Monday, 4 July 2011

Tears in the Fence 53: hydrodaktulopsychicharmonica reviewed

Issue 53 of Tears In The Fence arrived on Friday, so I spent large parts of the weekend dipping in and out of it. There's the usual excellent variety of poetry, but what sets it apart from many poetry mags is the amount, and quality, of reviews and critical articles included.

It was a nice surprise to find a review of hydrodaktulopsychicharmonica in this issue, and a very good review it is too, by Nathan Thompson. Of course, any poet likes being told nice things about their work, and Thompson does that ("full of some very fine descriptive and musical writing"), but he also talks in detail about what he wasn't so keen on, concluding "It [the book] is slightly overbalanced in favour of the self-contained lyric that doesn't provide (this reader at least) enough wriggle-room." He identifies two Matt Merritts, and prefers the one that "lets the roots hang out a bit and writes more open, multidimensional poems".

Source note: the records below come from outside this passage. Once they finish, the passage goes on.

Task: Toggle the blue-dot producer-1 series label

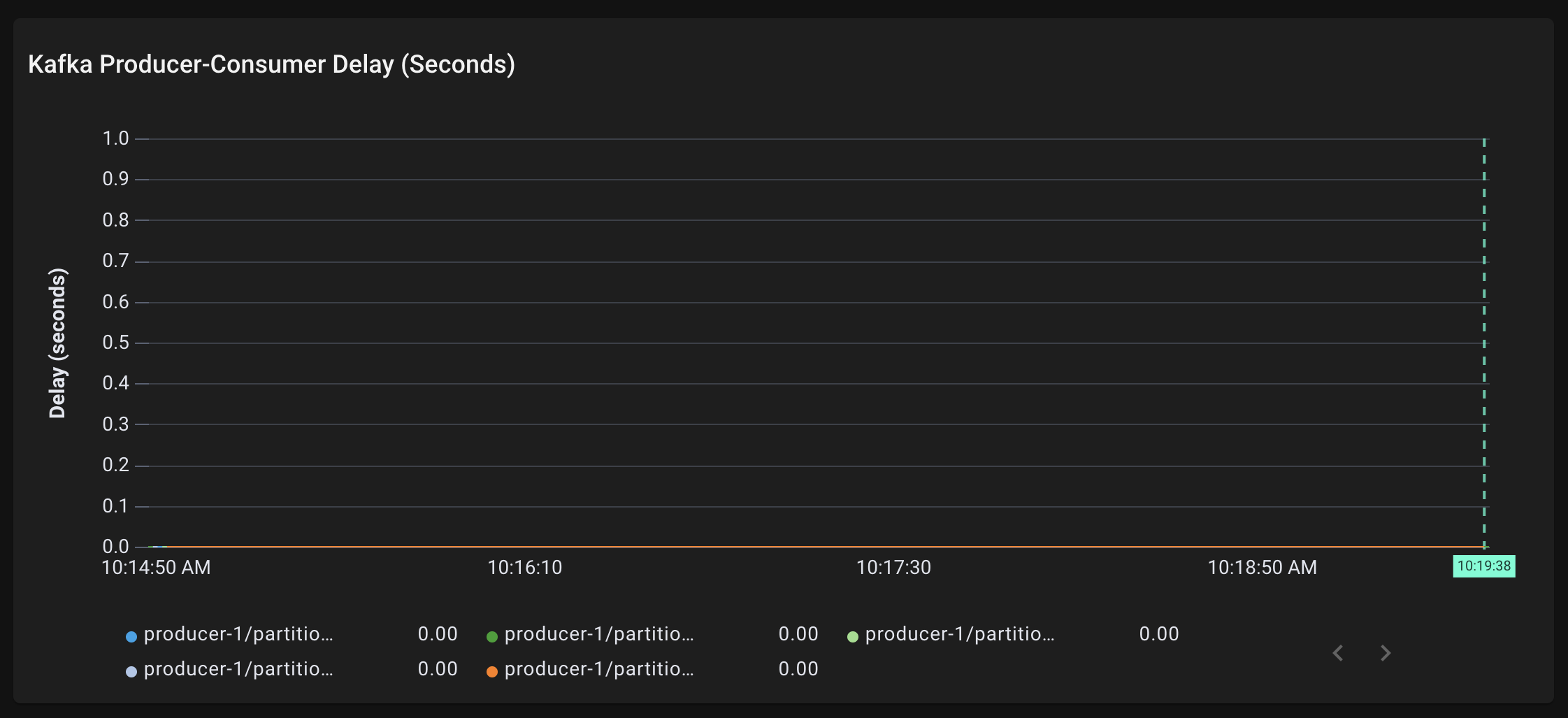Action: pos(238,634)
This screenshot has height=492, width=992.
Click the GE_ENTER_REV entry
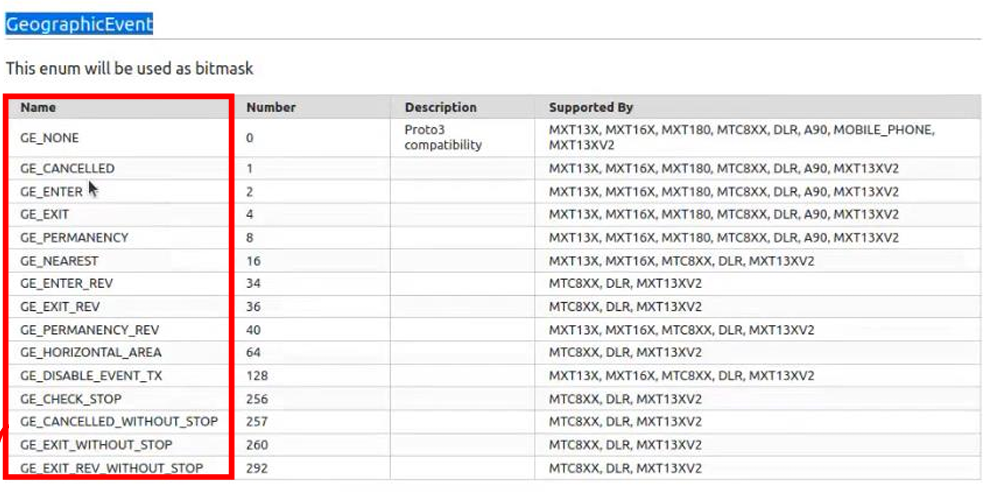coord(67,284)
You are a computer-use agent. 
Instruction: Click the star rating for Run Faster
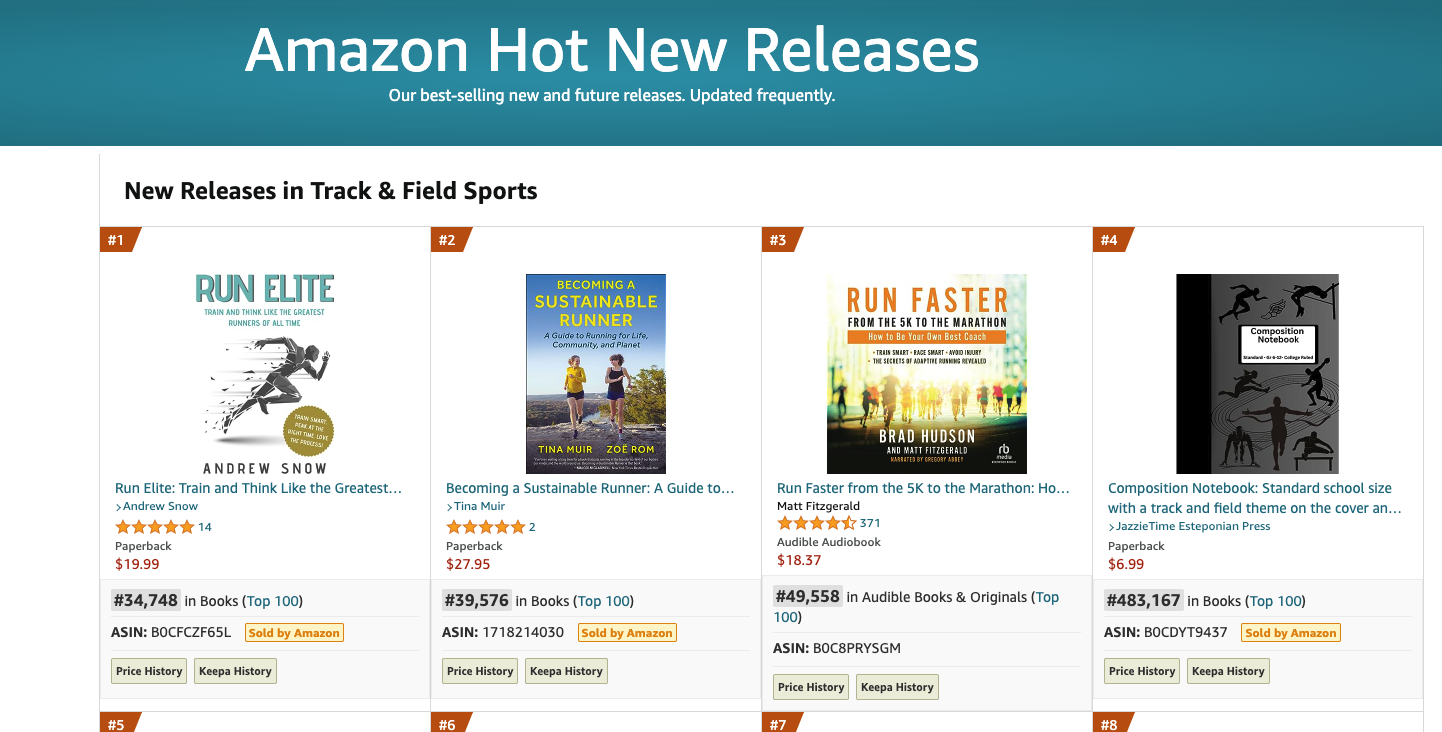point(816,522)
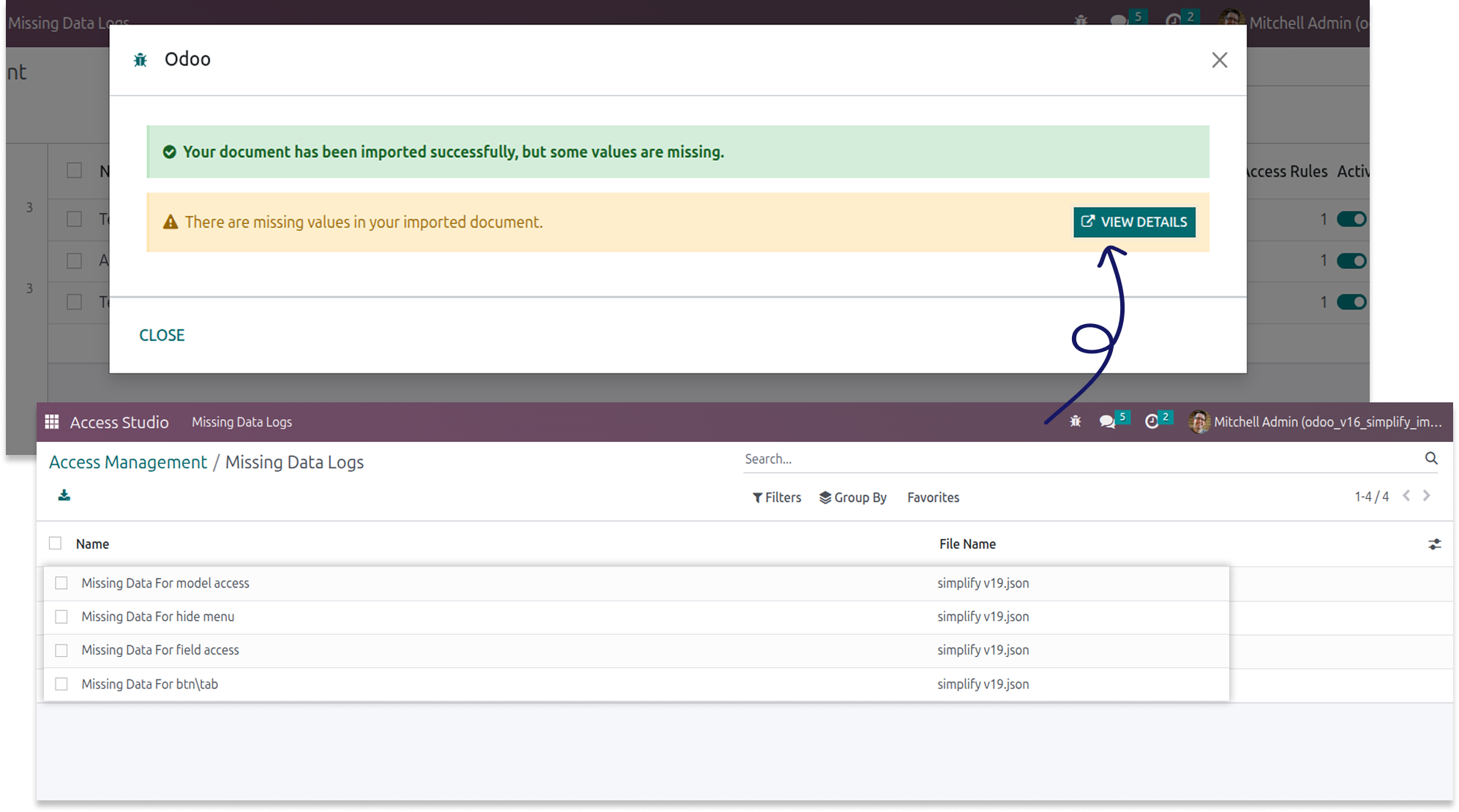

I think I agree, in as much as that's the type of poem I'm trying to write now, and enjoy writing most. That's not to say I'm trying to disown anything that's gone before at all, but I'd guess that the vast majority of poetry collections capture a snapshot in time, with the poet frozen for a moment on their way between two (almost certainly hard to define) points on the poetry spectrum. Which is probably a long way of saying that it's good to know that there's some evidence of development!

But anyway, I'm very grateful to Nathan and to Tears... for such a full and well-argued review, and I was particularly glad he chose Variations On A Theme By J A Baker to illustrate the sort of poem he enjoyed.

Elsewhere in the issue there's an excellent review of Gill McEvoy's The Plucking Shed, which reminded me that it's about time I got my act together and posted my own appreciation of a very subtle and surprising collection. And flicking through the latest Magma, I also noticed a review of Tom Duddy's new book. Like Gill and myself, he's a HappenStancer, and I loved his pamphlet The Small Hours, so I'll be seeking out this new collection, The Hiding Place.